The App_Start folder is likely the most interesting from a code perspective as it provides the wiring to pull your application together. Bundles are a way to reduce and compress script and style resources in a non-lossy fashion (as far as the browser is concerned). Filters allow you to modify the execution pipeline of your application. Identity is the implementation of the built-in local user account manager. Routing allows friendly URLs and custom mapping of resources. And the Startup.Auth file (a partial class) is used to tell your app which types of user identies you’ll be using to pair with your local user accounts.
There’s a lot in that last little paragraph, but we’ll unpack it as we go.
We wouldn’t be complete if we didn’t cover all the bits, including those in the root of our application.
At the top of the solution explorer you’ll see “Properties” and “References”, standard in all .Net applications. These give you access to things like assembly information, the built-in web server configuration and references to external dependencies that you take.
Towards the bottom of the list you’ll see a couple of files that are common on all Asp.Net sites, Global.asax and Web.Config. These give instructions to the MVC Framework, to the Asp.Net runtimes and to IIS itself as to how to execute requests and make use of resources. They allow you to store settings and provide values to libraries and assemblies you might be using. You’ll note that Global’s startup method calls out to some of the startup classes we covered in the last section as well.
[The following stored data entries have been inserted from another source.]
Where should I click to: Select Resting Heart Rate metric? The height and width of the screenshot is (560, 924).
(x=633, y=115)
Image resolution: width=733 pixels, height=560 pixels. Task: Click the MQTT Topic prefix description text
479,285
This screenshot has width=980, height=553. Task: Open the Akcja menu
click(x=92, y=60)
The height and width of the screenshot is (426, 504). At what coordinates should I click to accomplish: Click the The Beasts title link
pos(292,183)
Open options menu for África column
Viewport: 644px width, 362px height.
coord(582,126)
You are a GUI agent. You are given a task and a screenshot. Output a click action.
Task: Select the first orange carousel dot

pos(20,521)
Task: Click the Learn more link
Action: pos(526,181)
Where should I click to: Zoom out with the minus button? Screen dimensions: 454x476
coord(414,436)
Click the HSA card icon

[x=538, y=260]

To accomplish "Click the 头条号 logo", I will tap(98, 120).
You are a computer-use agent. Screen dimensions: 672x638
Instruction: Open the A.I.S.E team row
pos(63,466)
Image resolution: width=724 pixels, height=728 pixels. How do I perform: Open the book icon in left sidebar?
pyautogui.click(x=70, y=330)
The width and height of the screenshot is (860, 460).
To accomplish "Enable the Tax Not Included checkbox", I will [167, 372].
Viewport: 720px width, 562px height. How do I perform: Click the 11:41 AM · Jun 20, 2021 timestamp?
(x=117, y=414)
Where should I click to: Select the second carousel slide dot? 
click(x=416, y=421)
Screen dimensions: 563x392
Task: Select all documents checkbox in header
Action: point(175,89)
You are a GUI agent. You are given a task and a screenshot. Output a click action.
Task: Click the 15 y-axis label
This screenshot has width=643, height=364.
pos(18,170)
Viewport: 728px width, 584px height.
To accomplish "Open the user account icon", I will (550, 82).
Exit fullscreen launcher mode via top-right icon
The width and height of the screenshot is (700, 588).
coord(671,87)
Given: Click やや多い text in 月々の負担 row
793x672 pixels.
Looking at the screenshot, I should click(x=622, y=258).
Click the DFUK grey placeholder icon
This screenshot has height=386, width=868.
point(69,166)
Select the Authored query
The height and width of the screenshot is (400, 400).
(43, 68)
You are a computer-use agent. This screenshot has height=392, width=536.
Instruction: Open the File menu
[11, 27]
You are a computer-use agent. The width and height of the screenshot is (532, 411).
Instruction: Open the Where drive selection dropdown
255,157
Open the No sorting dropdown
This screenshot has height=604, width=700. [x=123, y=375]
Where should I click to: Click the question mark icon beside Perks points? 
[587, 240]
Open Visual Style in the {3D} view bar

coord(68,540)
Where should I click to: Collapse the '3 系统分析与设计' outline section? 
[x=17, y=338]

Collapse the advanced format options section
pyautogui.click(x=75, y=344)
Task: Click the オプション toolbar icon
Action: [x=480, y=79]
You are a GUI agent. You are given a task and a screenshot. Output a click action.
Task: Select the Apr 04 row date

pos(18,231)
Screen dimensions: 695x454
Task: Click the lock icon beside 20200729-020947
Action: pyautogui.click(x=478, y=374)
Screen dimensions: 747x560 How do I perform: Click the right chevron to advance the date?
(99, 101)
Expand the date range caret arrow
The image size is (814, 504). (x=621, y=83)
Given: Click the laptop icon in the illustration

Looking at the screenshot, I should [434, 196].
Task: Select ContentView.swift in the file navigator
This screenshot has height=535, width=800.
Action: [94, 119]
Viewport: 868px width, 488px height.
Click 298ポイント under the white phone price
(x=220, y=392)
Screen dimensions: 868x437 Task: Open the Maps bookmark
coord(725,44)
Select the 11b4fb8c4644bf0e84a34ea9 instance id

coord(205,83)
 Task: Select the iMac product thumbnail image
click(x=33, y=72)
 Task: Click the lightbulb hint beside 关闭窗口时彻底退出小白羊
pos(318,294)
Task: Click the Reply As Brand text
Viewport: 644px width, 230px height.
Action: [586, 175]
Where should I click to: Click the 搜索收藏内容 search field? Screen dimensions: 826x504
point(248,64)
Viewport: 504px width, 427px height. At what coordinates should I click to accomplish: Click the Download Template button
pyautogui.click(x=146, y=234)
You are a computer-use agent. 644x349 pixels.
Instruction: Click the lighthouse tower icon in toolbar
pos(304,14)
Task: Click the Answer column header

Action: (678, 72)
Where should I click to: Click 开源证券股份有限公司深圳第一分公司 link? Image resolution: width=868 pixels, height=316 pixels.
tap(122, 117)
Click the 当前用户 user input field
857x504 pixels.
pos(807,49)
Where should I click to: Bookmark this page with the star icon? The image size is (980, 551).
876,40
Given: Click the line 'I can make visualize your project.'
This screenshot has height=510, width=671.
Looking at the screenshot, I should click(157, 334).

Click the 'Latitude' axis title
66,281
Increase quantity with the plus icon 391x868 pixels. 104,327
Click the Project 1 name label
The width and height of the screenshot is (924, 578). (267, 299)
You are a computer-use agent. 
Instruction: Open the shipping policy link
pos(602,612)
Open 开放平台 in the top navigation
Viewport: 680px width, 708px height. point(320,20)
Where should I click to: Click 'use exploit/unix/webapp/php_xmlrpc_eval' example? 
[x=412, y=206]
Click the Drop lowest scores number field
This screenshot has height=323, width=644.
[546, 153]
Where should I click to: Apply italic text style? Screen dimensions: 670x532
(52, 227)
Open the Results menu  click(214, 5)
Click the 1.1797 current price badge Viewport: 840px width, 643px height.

Favicon.ico is the image that will be displayed in a browser tab when someone visits your site.
Packages.config is a list of all the packages that are required by your application. If you open a project and do not have these packages installed, Visual Studio will go and fetch them for you when you try to build.
There’s one last class in there, a file named Startup.cs, which configures the authentication bits via a call to the Configure method in our Startup.Auth partial class. This one is interesting because it leverages an OwinStartupAttribute to get invoked before anything else in our app is executed. OWIN is a bigger topic that we’ll review later in this series.
Now that we have the lay of the land, tomorrow we’ll add a new page to our application so we can see a little more of the plumbing in play.